ウクライナはザポリージャ州航空修理工場「ミグレモント」に保管されていたロシアの7機のMig-25戦闘機を押収したことを発表した。
ウクライナ経済省の6日の発表によれば、侵略国とその住民の財産の強制押収に関するウクライナ国家安全局の決定の実施に関するウクライナ大統領令の枠組みの元、ザポリージャ州航空修理工場「ミグレモント」にあるロシア財産を没収した。車両800両、航空機エンジン、建設車両、タンクローリーなどが押収されたが、その中には7機のMig-25迎撃戦闘機も含まれる。
ザポリージャ州航空修理工場「ミグレモント」
同工場はザポリージャにあるソ連およびウクライナの国営航空機修理工場。1940年に設立され、1978年以降は主にMig-25戦闘機の修理、改修業務をメインに行ってきた。1991年にウクライナが独立すると、同工場はウクライナ国防省の管轄下に。1993年からはウクライナ空軍が運用するSu-27戦闘機の修理、改修を請け負い、2000年代以降はSu-25攻撃の修理、改修も行っており、ウクライナ空軍の攻撃/戦闘機のメンテを担っている。
Mig-25
国土防衛のために1960年代にソ連のミグ設計局によって開発された第三世代戦闘機。1970年から迎撃戦闘機としてソ連国土防空軍で運用が始まった。1976年(昭和51年)にソ連軍パイロットのベレンコ中尉が同機に乗って函館空港に強行着陸、亡命した「ベレンコ中尉亡命事件」の機体としても有名。マッハ3を超える最高時速を誇り、開発から約60年経つが未だ最速の戦闘機として記録されている。登場したのはベトナム戦争の時で、それまで当時、最強といわれた米軍の戦闘機F-4ファントムⅡと激戦を繰り広げた。1991年の湾岸戦争では米軍のF/A-18ホーネットを撃墜している。ほとんどが退役しているが、シリア軍ではまだ現役。
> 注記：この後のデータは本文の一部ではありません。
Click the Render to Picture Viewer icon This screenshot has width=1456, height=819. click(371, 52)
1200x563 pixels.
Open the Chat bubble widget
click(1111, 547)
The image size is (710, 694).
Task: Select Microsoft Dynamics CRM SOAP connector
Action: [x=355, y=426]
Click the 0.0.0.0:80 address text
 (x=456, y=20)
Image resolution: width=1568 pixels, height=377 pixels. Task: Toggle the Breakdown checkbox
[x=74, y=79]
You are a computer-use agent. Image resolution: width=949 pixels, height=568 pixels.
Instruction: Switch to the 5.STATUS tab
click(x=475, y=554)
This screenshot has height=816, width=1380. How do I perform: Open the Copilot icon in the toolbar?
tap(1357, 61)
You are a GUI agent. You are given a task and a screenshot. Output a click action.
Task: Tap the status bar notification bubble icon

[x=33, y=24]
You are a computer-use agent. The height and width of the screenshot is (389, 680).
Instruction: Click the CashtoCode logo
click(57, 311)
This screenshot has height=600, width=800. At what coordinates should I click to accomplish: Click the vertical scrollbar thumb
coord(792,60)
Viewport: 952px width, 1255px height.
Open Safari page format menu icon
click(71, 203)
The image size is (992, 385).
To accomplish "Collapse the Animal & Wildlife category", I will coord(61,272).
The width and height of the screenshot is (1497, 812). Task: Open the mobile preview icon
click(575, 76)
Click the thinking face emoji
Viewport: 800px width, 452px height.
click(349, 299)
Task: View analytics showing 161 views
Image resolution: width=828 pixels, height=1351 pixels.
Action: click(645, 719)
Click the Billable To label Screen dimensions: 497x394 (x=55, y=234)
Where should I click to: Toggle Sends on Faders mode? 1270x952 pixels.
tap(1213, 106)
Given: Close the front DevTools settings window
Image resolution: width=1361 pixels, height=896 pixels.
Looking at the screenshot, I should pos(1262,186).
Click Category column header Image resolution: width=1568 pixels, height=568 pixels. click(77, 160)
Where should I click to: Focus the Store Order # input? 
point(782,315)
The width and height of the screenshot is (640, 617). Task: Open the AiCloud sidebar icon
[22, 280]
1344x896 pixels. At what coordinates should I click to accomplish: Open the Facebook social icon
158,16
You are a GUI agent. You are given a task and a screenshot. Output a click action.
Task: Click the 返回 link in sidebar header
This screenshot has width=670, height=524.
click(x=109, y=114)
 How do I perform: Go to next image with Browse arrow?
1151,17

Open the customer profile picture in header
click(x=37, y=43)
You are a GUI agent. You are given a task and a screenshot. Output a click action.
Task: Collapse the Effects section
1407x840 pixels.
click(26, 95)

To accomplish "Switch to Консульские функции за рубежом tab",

ウクライナはソ連崩壊後、79機のMig-25を引き継いだが、1995年に全機退役しており、今回、押収された機体も少なくとも2000年代以降は飛行していない可能性が高い。所有権はロシアにあった機体だが、ロシアも要らなく、放置してあったのだろう。もちろん戦力として計算できる機体ではなく、ウクライナはこのMig-25を部品どりとして使用する予定で、他の機体の修理のために解体される。